Wakil Bupati Flores Timur Agustinus Boli mengatakan, 63 warga di Desa Nelelamadike, Kecamatan Ileboleng, Flores Timur, NTT, tewas tertimbun longsor.
Baca juga: Pencarian dan Penggalian 63 Korban Tewas Akibat Banjir Bandang dan Longsor di NTT Terus Dilakukan
Baca juga: INDONESIA Berduka, 63 Orang Tewas Diterjang Banjir dan Longsor di Flores Timur NTT, Ribuan Mengungsi
Kepala Badan Nasional Penanggulangan Bencana (BNPB) Doni Monardo beserta rombongan bertolak ke Nusa Tenggara Timur (NTT) Senin (5/4/2021) pagi untuk meninjau lokasi bencana banjir dan longsor di Flores Timur.
Hal tersebut diungkapkan Tenaga Ahli BNPB Egy Massadiah sesaat sebelum take off di bandara Halim Perdanakusuma, Jakarta Timur, sekitar pukul 05.00 WIB.
Sebelumnya, kata Egy, rombongan BNPB juga baru saja mengunjungi beberapa lokasi.

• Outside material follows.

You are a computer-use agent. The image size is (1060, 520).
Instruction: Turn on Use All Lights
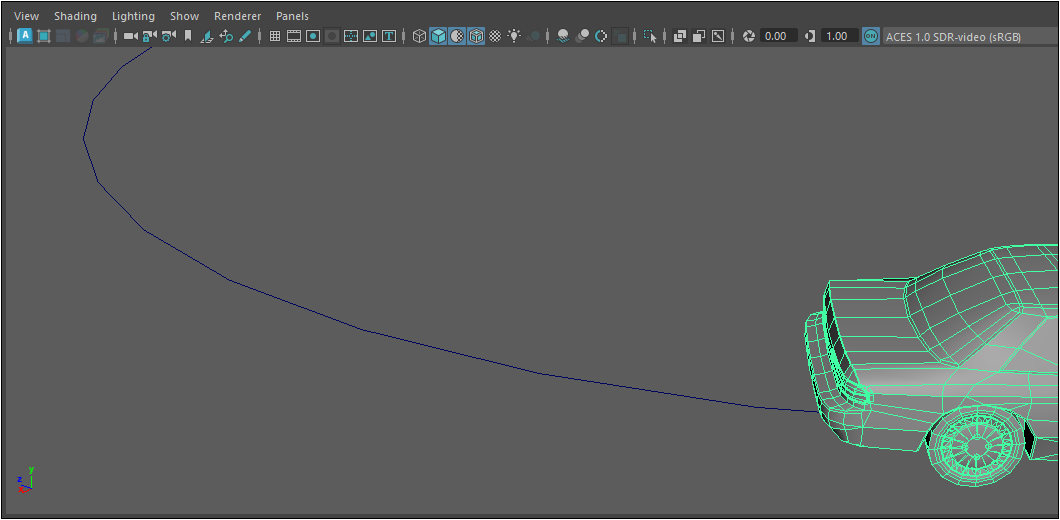514,36
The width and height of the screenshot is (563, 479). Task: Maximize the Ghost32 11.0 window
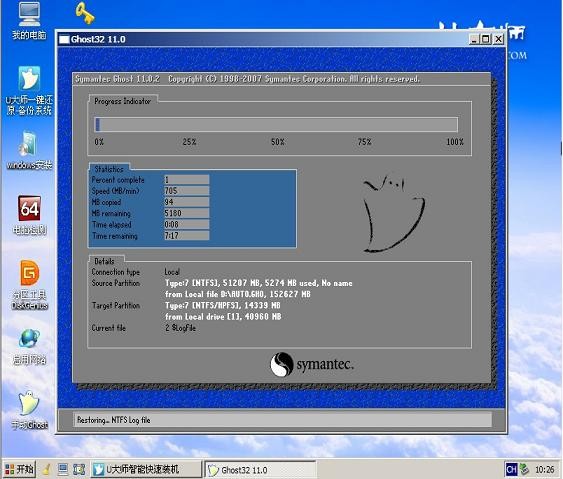coord(485,39)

"Ini bukan kejadian pertama, di mana kami harus melakukan perjalanan maraton satu daerah ke daerah lain. Setelah kembali ke Jakarta, tak lama berselang harus bertolak lagi ke lokasi bencana yang baru. Nah, itu yang terjadi pagi ini," kata Egy dalam keterangannya, Senin (5/4/2021).
Menurutnya, bertolak dari daerah satu ke daerah lain dalam waktu berdekatan sudah menjadi tugas BNPB.
Sebab, kata dia, sesuai arahan dan ucapan Doni Monardo bahwa bencana tidak mengenal hari libur.
"Makna yang tersirat adalah, “petugas kebencanaan” harus senantiasa siaga. Termasuk jika harus melakukan perjalanan marathon atas nama penanggulangan bencana," ucapnya.